Problem - Lines before the one containing "Task: Click the password key icon" are to be skipped; reproduce that line and the rest of the records below exactly.

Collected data
====================

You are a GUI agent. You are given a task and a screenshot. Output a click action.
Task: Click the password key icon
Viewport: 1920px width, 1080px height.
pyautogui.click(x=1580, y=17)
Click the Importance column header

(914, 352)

====================

Answer section -
Task: Click the password key icon
Viewport: 1920px width, 1080px height.
pyautogui.click(x=1580, y=17)
Click the Importance column header

(914, 352)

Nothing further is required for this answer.